Can search engines index JavaScript generated web pages?

Solution 1:

Your suspicion is correct - JS-generated content cannot be relied on to be visible to search bots. It also can't be seen by anyone with JS turned off - and, last time I added some tests to a site I was working on (which was a large, mainstream-audience site, with hundreds of thousands of unique vistors per month), approx 10% of users were not running Javascript in any form. That includes search bots, PC browsers with JS disabled, many mobiles, blind people using screenreaders... etc etc.

This is why content generated via JS (with no fallback option) is a Really Bad Idea.

Back to basics.
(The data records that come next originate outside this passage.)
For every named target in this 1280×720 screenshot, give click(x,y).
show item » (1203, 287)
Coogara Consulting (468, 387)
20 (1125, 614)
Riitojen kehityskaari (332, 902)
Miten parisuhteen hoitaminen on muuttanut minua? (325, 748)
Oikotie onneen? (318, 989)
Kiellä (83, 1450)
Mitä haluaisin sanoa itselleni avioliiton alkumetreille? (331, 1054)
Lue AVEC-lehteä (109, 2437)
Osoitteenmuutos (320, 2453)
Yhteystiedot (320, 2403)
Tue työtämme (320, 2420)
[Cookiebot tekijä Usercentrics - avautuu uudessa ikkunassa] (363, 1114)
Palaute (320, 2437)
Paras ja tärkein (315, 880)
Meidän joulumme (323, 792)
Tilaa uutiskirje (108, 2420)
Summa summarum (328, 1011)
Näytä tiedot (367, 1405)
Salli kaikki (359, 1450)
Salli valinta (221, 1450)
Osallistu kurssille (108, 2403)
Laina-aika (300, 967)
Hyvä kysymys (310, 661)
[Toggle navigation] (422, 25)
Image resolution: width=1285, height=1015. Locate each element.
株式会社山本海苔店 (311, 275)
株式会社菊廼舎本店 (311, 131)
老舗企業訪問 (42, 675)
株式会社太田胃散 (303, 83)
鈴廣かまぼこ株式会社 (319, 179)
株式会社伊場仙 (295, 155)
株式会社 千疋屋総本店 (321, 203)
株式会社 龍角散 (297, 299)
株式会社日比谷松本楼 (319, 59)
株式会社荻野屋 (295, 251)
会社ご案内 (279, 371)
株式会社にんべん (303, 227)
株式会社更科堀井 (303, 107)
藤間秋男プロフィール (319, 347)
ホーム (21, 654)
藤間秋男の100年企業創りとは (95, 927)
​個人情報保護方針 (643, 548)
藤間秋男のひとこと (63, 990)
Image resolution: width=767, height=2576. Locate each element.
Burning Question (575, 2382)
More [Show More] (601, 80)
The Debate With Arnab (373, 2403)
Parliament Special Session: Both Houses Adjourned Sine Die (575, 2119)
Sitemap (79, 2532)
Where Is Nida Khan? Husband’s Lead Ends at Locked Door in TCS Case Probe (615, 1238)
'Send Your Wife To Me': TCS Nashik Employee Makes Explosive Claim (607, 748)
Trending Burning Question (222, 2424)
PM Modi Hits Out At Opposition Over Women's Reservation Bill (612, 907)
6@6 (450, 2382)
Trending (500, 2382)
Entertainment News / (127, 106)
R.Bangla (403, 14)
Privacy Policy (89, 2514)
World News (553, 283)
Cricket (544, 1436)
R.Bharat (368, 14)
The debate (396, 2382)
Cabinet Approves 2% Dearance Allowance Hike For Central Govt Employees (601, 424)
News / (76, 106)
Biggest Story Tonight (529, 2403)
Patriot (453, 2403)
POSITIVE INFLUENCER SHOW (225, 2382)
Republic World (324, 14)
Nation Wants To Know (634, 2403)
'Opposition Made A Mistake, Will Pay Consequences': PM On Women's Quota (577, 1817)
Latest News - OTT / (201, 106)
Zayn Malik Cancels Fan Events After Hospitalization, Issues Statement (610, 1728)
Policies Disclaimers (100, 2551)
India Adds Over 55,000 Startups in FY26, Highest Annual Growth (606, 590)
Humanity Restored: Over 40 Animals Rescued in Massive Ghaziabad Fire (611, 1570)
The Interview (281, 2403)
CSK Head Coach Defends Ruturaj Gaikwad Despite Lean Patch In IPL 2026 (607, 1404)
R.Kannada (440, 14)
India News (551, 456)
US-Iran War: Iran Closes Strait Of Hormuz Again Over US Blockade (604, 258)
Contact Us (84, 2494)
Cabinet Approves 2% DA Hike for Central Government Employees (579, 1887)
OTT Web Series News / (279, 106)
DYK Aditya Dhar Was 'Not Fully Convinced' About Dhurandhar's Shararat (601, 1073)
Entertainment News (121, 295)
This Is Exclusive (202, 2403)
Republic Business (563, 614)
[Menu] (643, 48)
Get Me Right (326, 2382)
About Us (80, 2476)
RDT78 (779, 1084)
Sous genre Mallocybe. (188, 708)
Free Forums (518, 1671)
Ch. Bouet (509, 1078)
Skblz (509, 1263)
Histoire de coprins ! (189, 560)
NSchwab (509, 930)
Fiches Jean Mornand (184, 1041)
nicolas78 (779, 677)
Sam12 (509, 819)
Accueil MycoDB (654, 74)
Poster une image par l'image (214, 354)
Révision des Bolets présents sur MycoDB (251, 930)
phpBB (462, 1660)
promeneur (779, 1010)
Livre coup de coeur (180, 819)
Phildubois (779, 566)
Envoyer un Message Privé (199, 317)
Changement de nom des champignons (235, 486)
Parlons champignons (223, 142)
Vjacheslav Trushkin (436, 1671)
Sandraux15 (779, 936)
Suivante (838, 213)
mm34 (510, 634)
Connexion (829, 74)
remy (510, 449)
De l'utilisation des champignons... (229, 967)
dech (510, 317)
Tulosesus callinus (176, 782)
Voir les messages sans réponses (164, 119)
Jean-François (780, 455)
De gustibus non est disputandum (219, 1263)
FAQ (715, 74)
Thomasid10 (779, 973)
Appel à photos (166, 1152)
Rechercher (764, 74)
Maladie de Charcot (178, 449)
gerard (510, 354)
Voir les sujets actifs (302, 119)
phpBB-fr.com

First, create your site using bare-bones (X)HTML, on REST-like principles (at least to the extent of requiring POST requests for state changes). Simple semantic markup, and forget about CSS and Javascript.

Step one is to get that right, and have your entire site (or as much of it as makes sense) working nicely this way for search bots and Lynx-like user agents.

Then add a visual layer: CSS/graphics/media for visual polish, but don't significantly change your original (X)HTML markup; allow the original text-only site to stay intact and functioning. Keep your markup clean!

Third is to add a behavioural layer: Javascript (Ajax). Offer things that make the experience faster, smoother, nicer for users/browsers with Ajax-capable JS... but only those users. Users without Javascript are still welcome; and so are search bots, the visually impaired, many mobiles, etc.

This is called progressive enhancement in web design circles. Do it this way and your site works, in some reasonable form, for everyone.

Solution 2:

if a search engine also cannot see the generated HTML then there is not much to index

That about sums it up. Technically nothing is stopping a search engine from implementing a javascript engine for their bot/spider, but it's just not normally done. They could, but they won't.

On the other hand, you can sniff a search engine's user agent and serve it something readable. But search engines don't usually like this and will penalize you pretty severely if they detect differences with what you send to a normal browser.